■ **ACTION ITEM**: Quote the passage on pesticide use data from "Information on pesticide" to "et al. 2012).".

■ **DOCUMENT TEXT**:
↓↓↓

Information on pesticide use was updated between 1999 and 2005 with the use of a computer-assisted telephone interview (CATI). Participants were asked to report all pesticides used in the year prior to the interview as well as the frequency of use. Because only 36,342 applicators (63%) completed both the baseline and follow-up questionnaires, we used multiple imputation with logistic regression and stratified sampling to impute missing pesticide exposure information for 20,968 applicators who did not complete the follow-up interview (Heltshe et al. 2012).

↑↑↑

Stored dataset entries
↓↓↓

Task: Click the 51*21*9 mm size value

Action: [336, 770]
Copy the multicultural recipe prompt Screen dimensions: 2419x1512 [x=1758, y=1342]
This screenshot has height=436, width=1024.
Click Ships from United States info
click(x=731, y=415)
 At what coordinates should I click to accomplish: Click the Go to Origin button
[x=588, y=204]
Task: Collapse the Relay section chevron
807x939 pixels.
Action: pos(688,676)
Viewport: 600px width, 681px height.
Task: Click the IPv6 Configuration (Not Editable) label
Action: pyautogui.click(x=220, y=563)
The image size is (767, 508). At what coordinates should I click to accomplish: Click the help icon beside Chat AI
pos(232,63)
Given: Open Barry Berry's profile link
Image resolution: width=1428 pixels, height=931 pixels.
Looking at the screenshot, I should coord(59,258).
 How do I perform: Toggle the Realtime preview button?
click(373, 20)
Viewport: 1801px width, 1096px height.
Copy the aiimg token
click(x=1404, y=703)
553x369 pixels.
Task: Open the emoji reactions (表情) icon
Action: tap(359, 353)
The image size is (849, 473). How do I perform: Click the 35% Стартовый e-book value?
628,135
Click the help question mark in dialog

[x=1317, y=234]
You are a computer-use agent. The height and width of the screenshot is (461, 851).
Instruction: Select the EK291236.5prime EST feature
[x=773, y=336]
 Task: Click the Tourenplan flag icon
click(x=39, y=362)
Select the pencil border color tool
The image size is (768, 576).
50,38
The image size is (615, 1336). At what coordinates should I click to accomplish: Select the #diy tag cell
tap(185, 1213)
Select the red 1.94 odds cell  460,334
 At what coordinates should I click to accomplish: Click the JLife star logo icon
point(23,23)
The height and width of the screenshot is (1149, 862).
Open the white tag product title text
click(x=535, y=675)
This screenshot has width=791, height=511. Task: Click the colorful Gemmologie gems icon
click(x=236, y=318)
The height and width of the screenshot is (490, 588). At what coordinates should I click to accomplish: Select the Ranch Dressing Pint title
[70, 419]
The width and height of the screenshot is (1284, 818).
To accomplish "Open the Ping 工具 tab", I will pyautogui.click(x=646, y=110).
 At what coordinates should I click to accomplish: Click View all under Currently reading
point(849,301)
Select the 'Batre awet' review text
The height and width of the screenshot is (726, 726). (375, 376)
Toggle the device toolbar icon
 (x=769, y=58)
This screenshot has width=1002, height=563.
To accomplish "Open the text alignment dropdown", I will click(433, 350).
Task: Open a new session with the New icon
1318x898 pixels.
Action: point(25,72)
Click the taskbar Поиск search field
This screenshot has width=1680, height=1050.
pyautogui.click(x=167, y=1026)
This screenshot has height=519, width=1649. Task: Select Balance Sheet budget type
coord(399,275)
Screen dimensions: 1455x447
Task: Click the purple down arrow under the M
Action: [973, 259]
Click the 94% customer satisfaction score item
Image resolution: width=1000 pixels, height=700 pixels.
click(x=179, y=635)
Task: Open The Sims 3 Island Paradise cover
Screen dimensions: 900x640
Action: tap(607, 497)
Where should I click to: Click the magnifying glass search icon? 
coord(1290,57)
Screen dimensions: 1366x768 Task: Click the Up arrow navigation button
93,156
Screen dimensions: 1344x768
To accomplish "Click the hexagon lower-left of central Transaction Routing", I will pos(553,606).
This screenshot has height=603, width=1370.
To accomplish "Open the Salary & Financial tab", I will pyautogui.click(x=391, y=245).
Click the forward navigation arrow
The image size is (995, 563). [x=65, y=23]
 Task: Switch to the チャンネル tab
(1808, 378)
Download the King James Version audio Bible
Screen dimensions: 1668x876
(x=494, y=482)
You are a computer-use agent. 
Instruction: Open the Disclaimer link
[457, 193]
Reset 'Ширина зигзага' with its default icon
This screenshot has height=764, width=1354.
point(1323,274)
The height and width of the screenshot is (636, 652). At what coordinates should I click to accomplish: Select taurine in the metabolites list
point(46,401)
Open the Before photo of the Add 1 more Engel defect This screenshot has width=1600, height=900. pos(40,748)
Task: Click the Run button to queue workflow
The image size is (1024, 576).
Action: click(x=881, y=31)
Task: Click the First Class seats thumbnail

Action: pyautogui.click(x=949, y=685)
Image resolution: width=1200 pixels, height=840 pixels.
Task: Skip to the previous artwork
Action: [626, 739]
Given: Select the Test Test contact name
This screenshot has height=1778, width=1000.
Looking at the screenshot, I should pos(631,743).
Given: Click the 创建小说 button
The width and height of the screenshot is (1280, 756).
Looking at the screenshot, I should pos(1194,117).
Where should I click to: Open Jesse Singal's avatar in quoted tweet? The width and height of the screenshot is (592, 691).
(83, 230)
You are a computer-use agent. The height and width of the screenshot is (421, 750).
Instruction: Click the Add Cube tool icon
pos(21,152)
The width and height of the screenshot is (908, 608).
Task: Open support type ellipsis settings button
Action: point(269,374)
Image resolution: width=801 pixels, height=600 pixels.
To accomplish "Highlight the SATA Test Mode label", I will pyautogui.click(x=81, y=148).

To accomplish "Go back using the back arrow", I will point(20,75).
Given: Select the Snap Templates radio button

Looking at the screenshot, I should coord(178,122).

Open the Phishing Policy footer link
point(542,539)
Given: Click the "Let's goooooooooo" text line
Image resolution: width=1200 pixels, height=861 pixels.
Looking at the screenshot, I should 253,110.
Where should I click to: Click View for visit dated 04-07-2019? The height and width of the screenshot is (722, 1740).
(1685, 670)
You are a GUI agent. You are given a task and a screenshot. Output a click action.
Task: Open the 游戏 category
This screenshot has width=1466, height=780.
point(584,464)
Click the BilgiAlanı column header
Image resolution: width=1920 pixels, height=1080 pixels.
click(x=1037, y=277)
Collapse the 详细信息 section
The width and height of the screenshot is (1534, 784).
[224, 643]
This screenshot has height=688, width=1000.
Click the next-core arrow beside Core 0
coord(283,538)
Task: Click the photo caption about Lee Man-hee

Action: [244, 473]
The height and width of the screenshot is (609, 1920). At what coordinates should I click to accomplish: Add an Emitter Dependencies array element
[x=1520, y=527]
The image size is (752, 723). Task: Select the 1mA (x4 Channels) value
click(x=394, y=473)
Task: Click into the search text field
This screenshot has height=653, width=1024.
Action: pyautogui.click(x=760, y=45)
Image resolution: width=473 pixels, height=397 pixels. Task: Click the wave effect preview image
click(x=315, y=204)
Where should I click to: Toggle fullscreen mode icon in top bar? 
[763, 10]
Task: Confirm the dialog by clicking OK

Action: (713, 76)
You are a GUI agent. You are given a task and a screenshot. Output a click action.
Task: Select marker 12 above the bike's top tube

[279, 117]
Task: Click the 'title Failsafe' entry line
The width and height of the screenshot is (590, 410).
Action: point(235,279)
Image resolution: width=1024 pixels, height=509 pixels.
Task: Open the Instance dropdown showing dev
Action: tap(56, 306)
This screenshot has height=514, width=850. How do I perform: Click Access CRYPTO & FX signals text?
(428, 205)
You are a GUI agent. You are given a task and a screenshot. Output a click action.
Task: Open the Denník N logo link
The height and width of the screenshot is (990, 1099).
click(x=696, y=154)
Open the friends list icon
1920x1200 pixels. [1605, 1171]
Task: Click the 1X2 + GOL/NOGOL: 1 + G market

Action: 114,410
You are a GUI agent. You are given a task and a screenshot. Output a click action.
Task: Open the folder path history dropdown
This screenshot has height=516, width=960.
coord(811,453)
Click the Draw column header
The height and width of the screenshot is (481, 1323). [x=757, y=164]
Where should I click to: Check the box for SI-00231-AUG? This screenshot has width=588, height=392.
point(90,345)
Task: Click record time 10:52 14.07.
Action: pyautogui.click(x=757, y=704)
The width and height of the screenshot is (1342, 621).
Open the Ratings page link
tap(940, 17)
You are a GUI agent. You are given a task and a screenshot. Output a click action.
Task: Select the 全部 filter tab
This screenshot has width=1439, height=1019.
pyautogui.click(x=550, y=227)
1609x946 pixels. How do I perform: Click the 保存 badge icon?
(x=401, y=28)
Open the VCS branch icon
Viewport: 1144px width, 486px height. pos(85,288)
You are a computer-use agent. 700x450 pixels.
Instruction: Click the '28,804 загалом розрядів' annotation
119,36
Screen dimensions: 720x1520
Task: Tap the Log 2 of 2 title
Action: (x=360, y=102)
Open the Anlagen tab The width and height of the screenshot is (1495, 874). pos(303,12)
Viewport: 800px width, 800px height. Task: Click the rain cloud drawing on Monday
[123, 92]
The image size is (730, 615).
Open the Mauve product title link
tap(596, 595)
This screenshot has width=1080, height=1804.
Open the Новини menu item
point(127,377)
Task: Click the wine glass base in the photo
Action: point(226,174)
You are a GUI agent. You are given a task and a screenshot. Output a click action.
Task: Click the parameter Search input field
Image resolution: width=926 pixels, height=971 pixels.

↑↑↑

■ **REPLY TO THE TASK**:
Information on pesticide use was updated between 1999 and 2005 with the use of a computer-assisted telephone interview (CATI). Participants were asked to report all pesticides used in the year prior to the interview as well as the frequency of use. Because only 36,342 applicators (63%) completed both the baseline and follow-up questionnaires, we used multiple imputation with logistic regression and stratified sampling to impute missing pesticide exposure information for 20,968 applicators who did not complete the follow-up interview (Heltshe et al. 2012).